List all the lines in these records that hold "reply".

(Stored items)
▬▬▬▬▬▬

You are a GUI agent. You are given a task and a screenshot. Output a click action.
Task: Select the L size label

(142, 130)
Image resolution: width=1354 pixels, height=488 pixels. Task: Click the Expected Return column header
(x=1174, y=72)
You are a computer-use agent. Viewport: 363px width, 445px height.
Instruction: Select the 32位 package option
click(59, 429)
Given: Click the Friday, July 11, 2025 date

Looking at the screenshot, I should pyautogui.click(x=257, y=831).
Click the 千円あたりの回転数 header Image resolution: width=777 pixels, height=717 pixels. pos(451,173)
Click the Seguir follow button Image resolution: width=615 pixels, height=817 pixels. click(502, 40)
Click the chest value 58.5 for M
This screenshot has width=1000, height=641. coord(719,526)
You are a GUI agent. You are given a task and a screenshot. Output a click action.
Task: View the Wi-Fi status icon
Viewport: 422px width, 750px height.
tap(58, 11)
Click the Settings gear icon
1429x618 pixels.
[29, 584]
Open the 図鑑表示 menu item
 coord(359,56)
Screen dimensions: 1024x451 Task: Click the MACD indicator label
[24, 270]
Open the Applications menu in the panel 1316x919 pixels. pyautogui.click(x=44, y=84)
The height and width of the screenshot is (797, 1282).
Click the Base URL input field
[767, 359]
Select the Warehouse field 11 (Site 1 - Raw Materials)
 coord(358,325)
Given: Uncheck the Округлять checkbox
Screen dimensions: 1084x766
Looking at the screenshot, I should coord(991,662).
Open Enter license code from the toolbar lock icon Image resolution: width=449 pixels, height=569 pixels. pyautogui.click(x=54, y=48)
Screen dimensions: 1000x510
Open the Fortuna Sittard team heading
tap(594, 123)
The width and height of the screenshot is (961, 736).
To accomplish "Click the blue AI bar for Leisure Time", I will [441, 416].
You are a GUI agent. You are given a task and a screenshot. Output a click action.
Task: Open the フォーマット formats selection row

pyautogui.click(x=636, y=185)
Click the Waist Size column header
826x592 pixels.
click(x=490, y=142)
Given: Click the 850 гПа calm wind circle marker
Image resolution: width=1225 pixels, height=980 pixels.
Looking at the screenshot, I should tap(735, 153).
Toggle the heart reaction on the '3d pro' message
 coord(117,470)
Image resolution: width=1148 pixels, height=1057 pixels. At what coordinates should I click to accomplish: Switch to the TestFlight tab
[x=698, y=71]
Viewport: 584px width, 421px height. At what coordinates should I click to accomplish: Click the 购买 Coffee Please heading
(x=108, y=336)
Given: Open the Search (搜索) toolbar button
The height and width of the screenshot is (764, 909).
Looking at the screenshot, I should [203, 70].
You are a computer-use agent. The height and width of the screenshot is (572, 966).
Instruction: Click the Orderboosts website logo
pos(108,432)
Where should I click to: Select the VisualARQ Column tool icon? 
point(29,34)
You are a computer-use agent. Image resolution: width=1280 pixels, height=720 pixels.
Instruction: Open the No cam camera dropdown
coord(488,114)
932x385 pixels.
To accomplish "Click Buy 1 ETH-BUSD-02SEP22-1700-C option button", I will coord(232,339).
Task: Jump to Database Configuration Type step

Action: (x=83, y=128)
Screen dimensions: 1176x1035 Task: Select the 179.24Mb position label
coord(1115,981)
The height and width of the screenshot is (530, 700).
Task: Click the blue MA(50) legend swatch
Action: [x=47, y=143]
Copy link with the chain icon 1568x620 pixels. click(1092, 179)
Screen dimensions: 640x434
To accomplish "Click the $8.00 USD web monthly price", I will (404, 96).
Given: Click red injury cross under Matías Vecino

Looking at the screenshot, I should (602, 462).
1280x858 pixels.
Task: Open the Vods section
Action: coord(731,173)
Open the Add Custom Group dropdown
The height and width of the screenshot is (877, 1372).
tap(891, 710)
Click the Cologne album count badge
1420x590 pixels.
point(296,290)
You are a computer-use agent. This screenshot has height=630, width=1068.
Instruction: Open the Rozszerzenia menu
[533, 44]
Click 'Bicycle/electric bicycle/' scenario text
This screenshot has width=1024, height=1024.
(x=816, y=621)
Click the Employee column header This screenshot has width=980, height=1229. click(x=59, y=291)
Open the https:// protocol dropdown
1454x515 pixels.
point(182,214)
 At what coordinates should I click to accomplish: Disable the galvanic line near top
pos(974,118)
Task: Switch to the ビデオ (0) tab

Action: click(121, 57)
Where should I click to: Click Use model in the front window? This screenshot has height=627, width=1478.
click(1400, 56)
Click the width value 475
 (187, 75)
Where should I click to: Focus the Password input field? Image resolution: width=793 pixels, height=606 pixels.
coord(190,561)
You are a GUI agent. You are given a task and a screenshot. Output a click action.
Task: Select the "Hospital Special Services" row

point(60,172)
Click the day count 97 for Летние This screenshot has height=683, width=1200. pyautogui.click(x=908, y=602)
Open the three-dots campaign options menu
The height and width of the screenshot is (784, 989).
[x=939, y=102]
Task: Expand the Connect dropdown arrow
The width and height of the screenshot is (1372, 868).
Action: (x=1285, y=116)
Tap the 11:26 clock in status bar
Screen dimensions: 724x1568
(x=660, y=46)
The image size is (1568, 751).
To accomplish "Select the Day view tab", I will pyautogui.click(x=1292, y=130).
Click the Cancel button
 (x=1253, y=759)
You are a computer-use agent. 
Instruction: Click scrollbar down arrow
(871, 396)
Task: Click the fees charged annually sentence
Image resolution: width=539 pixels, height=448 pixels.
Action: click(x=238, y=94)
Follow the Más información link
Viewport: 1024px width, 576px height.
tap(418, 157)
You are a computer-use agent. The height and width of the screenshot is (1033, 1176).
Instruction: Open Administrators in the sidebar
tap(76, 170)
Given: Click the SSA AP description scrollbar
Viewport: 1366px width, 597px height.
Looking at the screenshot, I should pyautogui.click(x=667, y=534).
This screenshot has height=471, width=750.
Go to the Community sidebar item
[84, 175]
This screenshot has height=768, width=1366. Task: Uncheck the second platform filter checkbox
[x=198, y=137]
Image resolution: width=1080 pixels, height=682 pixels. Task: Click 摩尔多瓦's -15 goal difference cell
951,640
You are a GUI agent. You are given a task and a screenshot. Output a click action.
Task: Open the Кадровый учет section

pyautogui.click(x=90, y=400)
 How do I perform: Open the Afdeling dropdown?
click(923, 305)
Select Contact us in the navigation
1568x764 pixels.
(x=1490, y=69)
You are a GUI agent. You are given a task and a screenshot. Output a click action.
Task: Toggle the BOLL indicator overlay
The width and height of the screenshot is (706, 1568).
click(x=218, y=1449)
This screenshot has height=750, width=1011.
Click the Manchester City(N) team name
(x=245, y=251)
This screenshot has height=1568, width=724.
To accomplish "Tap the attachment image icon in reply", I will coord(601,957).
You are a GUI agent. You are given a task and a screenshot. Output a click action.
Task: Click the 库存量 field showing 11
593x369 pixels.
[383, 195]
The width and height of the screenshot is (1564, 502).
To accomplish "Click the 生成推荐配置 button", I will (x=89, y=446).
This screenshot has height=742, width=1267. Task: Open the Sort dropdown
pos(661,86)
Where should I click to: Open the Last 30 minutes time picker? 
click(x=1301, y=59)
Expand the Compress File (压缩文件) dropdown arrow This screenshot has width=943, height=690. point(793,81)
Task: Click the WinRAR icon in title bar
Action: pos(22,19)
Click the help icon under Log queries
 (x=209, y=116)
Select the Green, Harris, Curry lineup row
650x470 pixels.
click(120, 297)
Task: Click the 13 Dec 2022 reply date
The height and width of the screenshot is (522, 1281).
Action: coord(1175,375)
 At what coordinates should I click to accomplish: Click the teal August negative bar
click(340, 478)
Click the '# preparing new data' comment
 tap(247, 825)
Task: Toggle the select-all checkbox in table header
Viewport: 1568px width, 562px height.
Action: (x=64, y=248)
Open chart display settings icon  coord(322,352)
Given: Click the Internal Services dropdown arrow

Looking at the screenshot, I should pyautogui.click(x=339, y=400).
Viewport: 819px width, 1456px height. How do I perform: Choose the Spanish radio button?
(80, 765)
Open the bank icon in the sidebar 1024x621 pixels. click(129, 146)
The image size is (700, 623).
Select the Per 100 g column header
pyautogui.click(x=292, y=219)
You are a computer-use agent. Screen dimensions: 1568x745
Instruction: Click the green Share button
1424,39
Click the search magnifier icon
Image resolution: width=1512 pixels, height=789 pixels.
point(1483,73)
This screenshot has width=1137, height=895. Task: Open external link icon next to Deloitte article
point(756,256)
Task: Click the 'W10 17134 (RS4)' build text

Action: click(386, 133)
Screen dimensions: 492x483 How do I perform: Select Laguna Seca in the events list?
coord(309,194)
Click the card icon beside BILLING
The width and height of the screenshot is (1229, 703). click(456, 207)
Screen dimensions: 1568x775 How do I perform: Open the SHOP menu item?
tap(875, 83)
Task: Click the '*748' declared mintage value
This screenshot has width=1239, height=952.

▬▬▬▬▬▬

(SOLUTION FOR THIS PROBLEM)
To accomplish "Tap the attachment image icon in reply", I will coord(601,957).
Task: Click the 13 Dec 2022 reply date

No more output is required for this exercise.